Saturday, July 9, 2011

Aaaaand, Action! How to write it well

Lisa Green, my talented writing buddy and critique partner, recently had her awesome short story, IDENTITY CRISIS, published in the cool anthology GODS OF JUSTICE. Woo hoo, Lisa!


One of Lisa's many writing talents is squeezing lots of heart-pumping action into her stories, even if they're small. She's kind enough to share her secrets with us.


Take it away, Lisa!


How do you pack a lot of action into a small word count? You’ll have to pardon the pun, but you have to make every word count. Short stories are an art unto themselves. Not only do you need a clear-cut goal, motivation, and character arc, you also need to entertain, which in some cases means action.


Fight scenes are physical. It can be difficult to put down on paper the details you see in your mind. My

recommendation is to use the highlights. Look at The Date by Ty Wilson:


See how the artist lets you fill in the blanks? That’s what we have to do only with words. Did you know that in

Hitchcock’s Psycho, you never actually see the victim get stabbed in the shower scene?

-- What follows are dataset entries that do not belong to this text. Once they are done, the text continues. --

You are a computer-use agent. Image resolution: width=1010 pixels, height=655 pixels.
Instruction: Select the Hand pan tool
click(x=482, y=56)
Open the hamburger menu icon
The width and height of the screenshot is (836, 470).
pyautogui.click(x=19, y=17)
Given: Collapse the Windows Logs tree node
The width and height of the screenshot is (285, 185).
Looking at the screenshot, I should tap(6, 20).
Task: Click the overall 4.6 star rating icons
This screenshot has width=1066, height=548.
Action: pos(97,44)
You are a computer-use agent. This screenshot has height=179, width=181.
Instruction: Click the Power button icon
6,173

But what DO you put in? Here are the steps to a good action sequence:

  • Set the stage: We have to have a good idea what the space is we’re working with. In IDENTITY CRISIS I use the Ferris wheel at the Santa Monica Pier. I mention the sights and sounds, the smells even, but I don’t have to say too much because we all have a general idea what a Ferris wheel is like. The description I do use reflects my character’s feelings and the tension of the moment.
  • Make ‘em wring their hands with anticipation: Good horror movies withhold the monster until the last minute. Tension is the key. If you’re writing a western, and the whole thing culminates in a shootout, you better build up to it properly. I want to feel the nerves of the MC as the clock in the town square chimes twelve.
  • Show the audience the big moves: Does the MC get a punch in the gut when he fails to move out of the way? What does the force feel like? How does his body react? If it’s a big moment, slow it down. Show us a bit of internal dialogue. The MC’s reaction if it’s more than “Ow.”
  • Keep your sentences clear and concise: If it’s action, too many words can slow it down. Watch your sentence structure. Use strong verbs and clear actions so we know what’s happening.
Awesome advice. Thanks, Lisa!

Writers, what do you think? Have you ever written an action story with a limited word count, or created action-packed scenes in your books? Please share your secrets!

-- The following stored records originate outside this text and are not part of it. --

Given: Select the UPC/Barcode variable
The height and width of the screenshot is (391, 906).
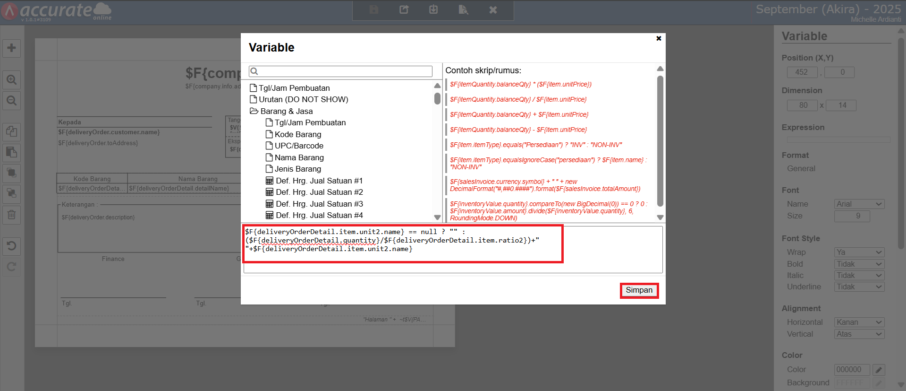Looking at the screenshot, I should [299, 146].
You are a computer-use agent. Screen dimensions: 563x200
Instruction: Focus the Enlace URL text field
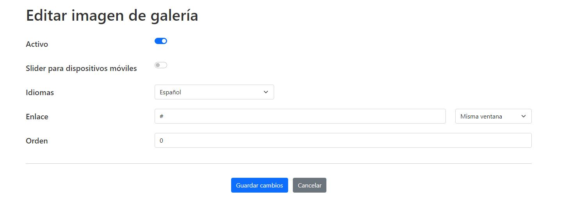[x=300, y=116]
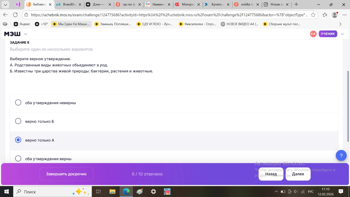Viewport: 350px width, 197px height.
Task: Click the page vertical scrollbar
Action: 348,106
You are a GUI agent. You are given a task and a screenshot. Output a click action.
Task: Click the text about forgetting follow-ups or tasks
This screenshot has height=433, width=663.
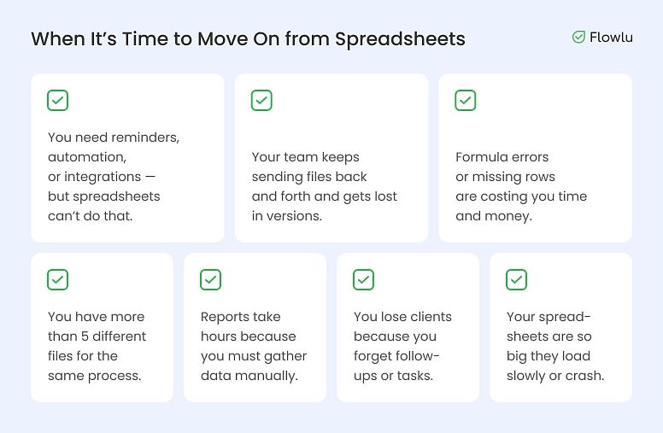(x=402, y=346)
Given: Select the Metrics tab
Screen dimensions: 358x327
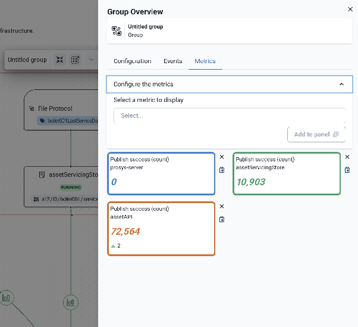Looking at the screenshot, I should (205, 61).
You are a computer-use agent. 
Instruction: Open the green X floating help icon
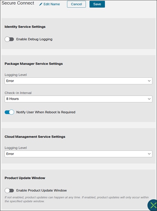coord(152,205)
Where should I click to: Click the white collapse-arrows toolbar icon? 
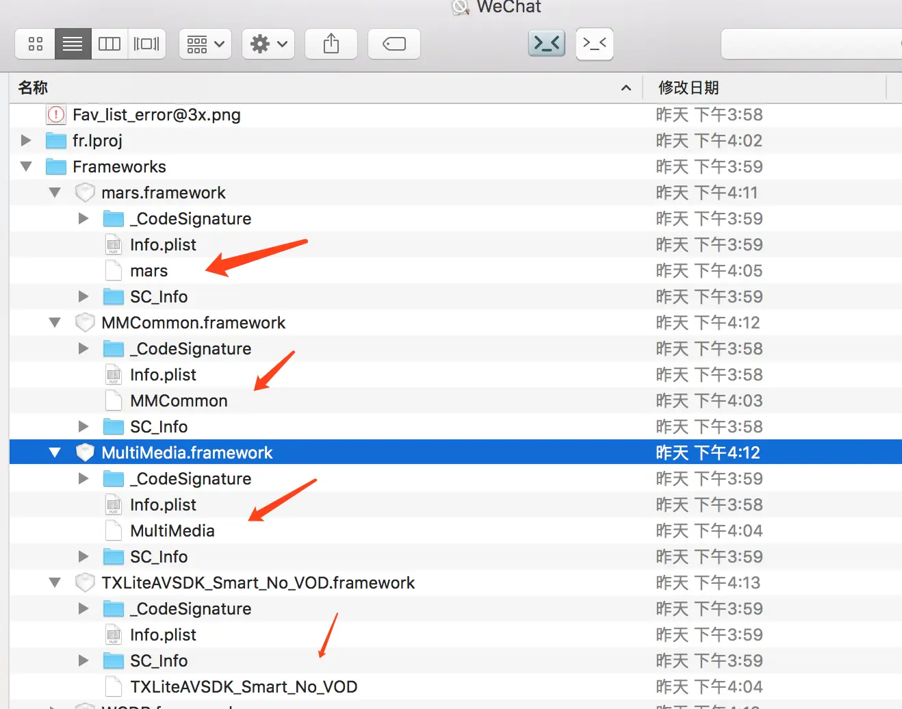point(594,43)
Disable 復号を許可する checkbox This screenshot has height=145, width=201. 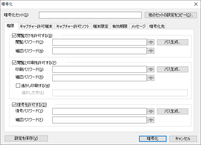click(14, 105)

And if you're a fan of super hero stories, be sure to let me know you'd like to win a copy of GODS OF JUSTICE. To celebrate the book release, I'm giving away one copy!
(Please comment by midnight on July 16th. US residents only for print copy, international for Kindle version)


38 comments:

  1. Great points, Lisa. I find writing action scenes, especially fights, some of the most difficult writing. It's so difficult to know what to include and how to say it without sounding cliche. I like the way your points focus on the emotions involved as well.

    And let me say again how much I loved your story Identity Crisis. Great job on the actions scenes, too!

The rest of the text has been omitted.